Text segment |
[BEGIN]
Memorandum from the Foreign and Commonwealth
Foreign Affairs Committee Report: Federal
Republic of Yugoslavia and the Wider Region following the fall
of Milosevic: an update
1. On 28 March 2001, the House of Commons
Select Committee on Foreign Affairs published a report entitled
Federal Republic of Yugoslavia and the Wider Region following
the fall of Milosevic.
The Government set out its response to that report in a Command
Paper in July (Cm 5220).
2. This memorandum outlines progress on
a number of specific points raised by the Committee.
Progress on the preparation of country strategies
under the CARDS Regulation and HMG's influence on these strategies
and progress on UK participation with the Word Bank in the reform
of pensions and benefits systems (paragraph 16)
CARDS country strategy papers provide a valuable
strategic basis for co-ordinating EU assistance and aid to the
region. The Government has contributed significantly to the form
and content of the country strategies, ensuring that they meet
the aims and standards set out in the CARDS Regulation. The UK's
relatively large pool of specialist advisers and strong presence
in-country have played an important role. The CARDS Country Strategy
Papers for Croatia, Bosnia and Herzegovina and Albania have now
been approved. The papers for the Federal Republic of Yugoslavia
and Macedonia are due to be completed by the end of the year.
Since last October the UK has given £3.4
million to the FRY to help pay arrears of welfare benefits and
has committed a further £5 million over the next three years
towards Family Welfare benefits. The Government is exploring further
opportunities to provide technical support for improved delivery
of social services alongside the World Bank's Social Services
Adjustment Credit. This may involve expanding the UK's assistance
to strengthen social service planning at the municipal level and
continuing support for health care reform.
Further assistance provided by HMG to the development
of an independent and free media in Serbia (paragraph 21)
Assistance to the development of an independent
and free media in Serbia remains a high priority. Independent
media companies have argued that their long-term operations are
under threat unless a regulatory framework is introduced soon
to resolve revenue, advertising and broadcast licensing problems.
They also feel that they are still at a disadvantage in comparison
to those media outlets which prospered under the regime of former
President Milosevic. In July FCO Parliamentary Under Secretary
of State, Dr Denis MacShane, visited Radio B92 to discuss these
concerns and he raised the matter with Serbian Ministers. On 8
November 2001 the British Ambassador in Belgrade, Charles Crawford,
wrote to Serbian Prime Minister Dr Zoran Djindjic, highlighting
the concerns of independent media groups in Serbia about slow
progress on introducing new broadcasting and freedom of information
The Government plans to identify Global Conflict
Prevention Fund (CPF) projects, largely in the independent media
sector, to improve journalistic reporting standards and promote
objective in-depth reporting on public policy issues.
[END]
Resume the memorandum on the Federal Republic of Yugoslavia after Milosevic at its last sentence, and continue it in the same official style.

Provided records |
[BEGIN]
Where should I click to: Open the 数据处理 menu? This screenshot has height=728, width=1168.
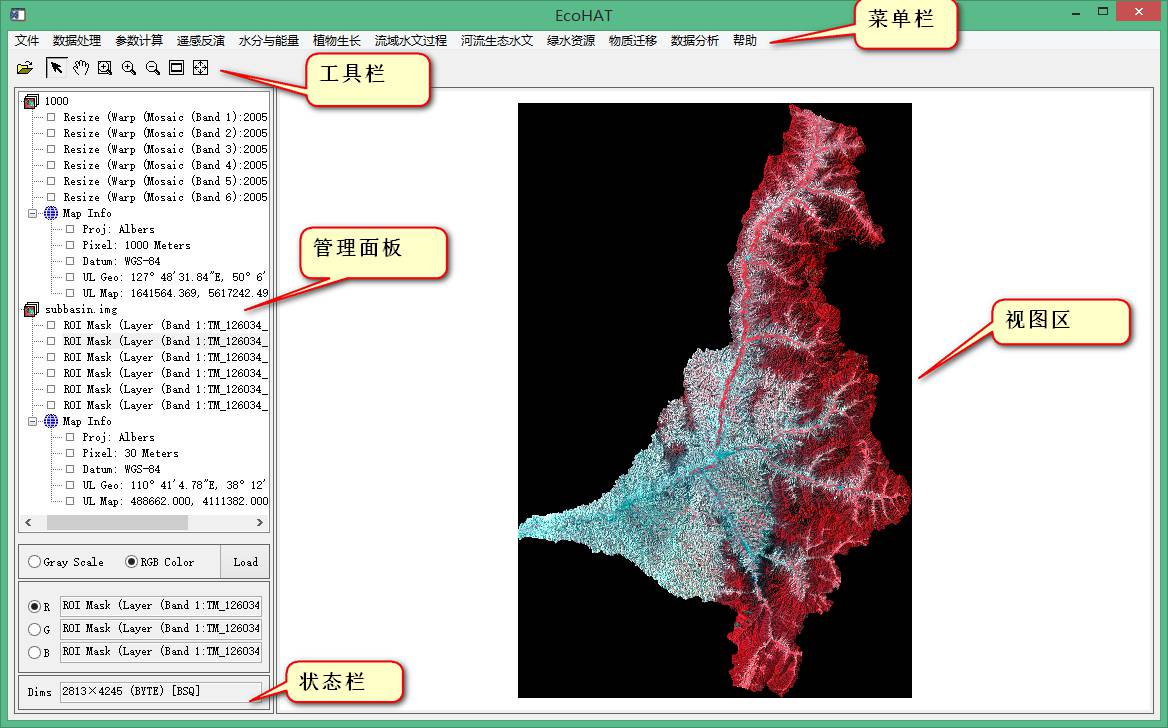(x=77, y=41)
[END]
[BEGIN]
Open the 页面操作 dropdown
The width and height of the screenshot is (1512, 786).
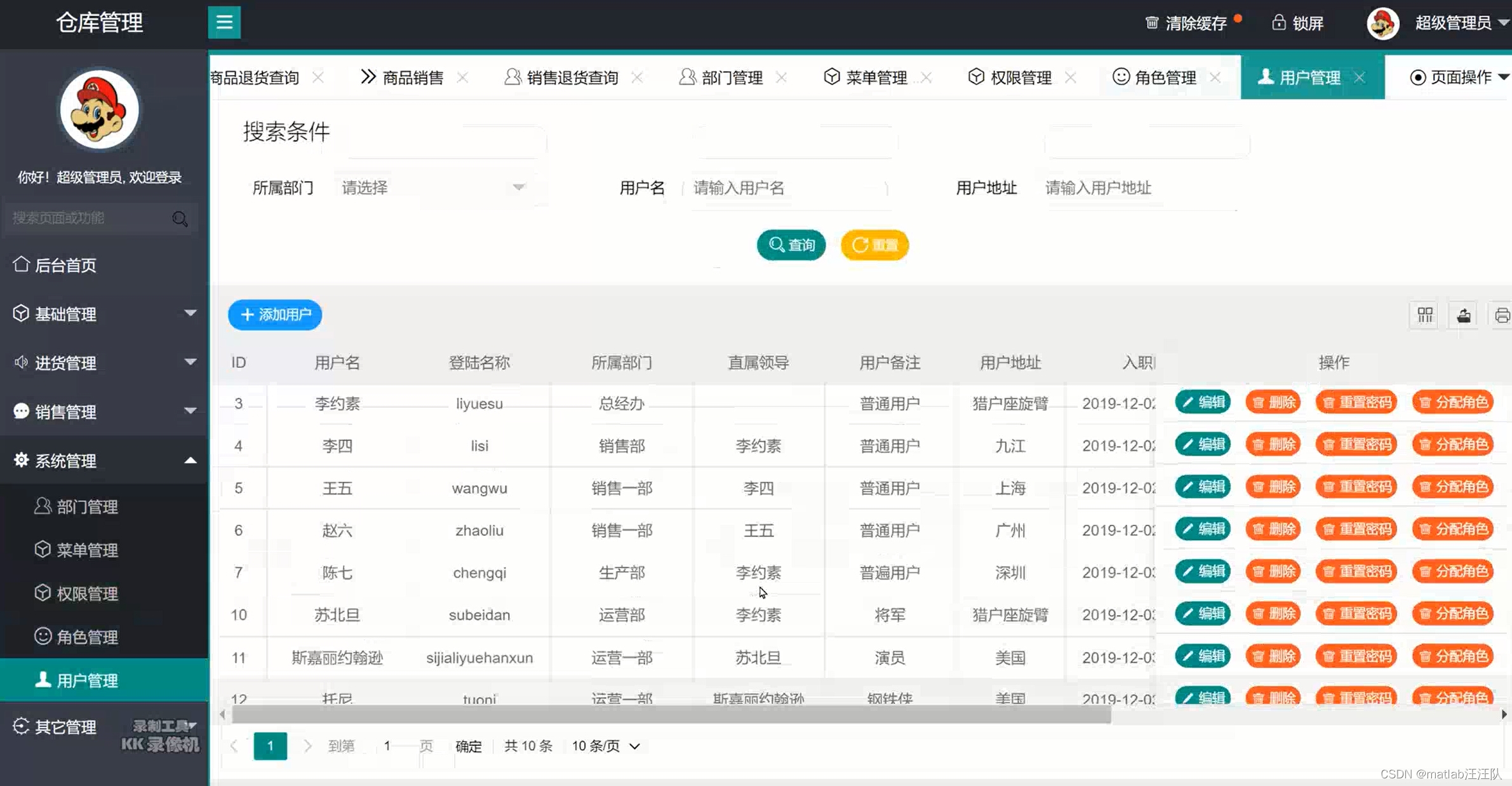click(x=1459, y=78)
[END]
[BEGIN]
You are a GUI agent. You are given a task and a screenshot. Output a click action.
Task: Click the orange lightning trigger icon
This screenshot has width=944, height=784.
[END]
Result |
Since the publication of the FAC's report, the
British Embassy in Belgrade has funded English Language training
for Serb journalists and documentary programming for B92/ANEM
on Balkans conflicts; and a project to enable internet access
to the Belgrade Ekonomist magazine. Plans are under way
to support independent TV and radio stations in Novi Pazar, Central
and Southern Serbia, some of which focus specifically on programming
for ethnic minorities such as the Roma, ethnic Bulgarians and
Vlachs. The FCO and Embassy also work closely with the British
Association for Central and Eastern Europe (BACEE) and the Thomson
Foundation, who organise training courses for Serbian editors
Progress on the pardon or retrial of Kosovo Albanian
prisoners held in Serbian jails on charges of terrorism (paragraph
The Government continues to monitor the detention
of Kosovo Albanian prisoners. When he visited Belgrade in July
2001 FCO Parliamentary Under Secretary of State Dr Denis MacShane
raised the matter with President Kostunica's policy advisers.
The British Embassy in Belgrade remains in close contact with
the Serbian Ministry of Justice and continues to press the authorities
in Belgrade on this matter.
Around 2,000 ethnic Albanian prisoners were
transferred from Kosovo to prisons in Serbia during the 1999 conflict.
Many were arrested in groups and detained en masse. Most
such groups have been released. Remaining detainees are held on
an individual basis, with the exception of one group of 15.
Since the new authorities came to power in Belgrade,
around 1,800 prisoners have been released. In some cases sentences
have been served; in others evidence was insufficient or destroyed;
some cases were regarded as initially flawed.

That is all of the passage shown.